Problem details: Having found the line that holds "This screenshot has height=591, width=742.", give that line and all lines after it again, word for word, through the end of the data below.

Extracted records:

----------

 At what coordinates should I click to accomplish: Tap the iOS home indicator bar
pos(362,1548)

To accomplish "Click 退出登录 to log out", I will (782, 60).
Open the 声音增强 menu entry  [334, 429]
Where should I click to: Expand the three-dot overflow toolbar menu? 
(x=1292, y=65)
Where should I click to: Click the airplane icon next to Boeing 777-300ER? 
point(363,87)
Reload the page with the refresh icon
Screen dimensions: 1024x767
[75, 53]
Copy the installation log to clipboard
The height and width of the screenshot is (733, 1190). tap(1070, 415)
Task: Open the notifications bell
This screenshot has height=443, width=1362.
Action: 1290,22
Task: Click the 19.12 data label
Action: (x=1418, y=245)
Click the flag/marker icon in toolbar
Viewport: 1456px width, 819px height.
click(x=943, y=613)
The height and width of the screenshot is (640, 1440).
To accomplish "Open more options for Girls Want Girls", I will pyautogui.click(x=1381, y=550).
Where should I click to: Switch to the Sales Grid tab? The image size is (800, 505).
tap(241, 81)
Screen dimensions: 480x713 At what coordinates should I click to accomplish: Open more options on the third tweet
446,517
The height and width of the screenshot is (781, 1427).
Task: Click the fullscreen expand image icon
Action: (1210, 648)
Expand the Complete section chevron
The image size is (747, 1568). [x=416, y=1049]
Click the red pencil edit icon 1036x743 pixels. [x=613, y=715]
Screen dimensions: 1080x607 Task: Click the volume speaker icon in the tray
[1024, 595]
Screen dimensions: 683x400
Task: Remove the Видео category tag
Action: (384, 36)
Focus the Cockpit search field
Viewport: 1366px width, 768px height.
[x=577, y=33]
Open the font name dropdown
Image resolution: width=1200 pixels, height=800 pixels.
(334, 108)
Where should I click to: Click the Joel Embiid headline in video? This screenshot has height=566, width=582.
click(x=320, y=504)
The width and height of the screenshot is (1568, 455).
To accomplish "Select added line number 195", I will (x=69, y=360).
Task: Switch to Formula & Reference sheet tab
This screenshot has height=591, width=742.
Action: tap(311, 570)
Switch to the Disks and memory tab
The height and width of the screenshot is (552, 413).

----------

The completed task:
This screenshot has height=591, width=742.
Action: tap(311, 570)
Switch to the Disks and memory tab
The height and width of the screenshot is (552, 413).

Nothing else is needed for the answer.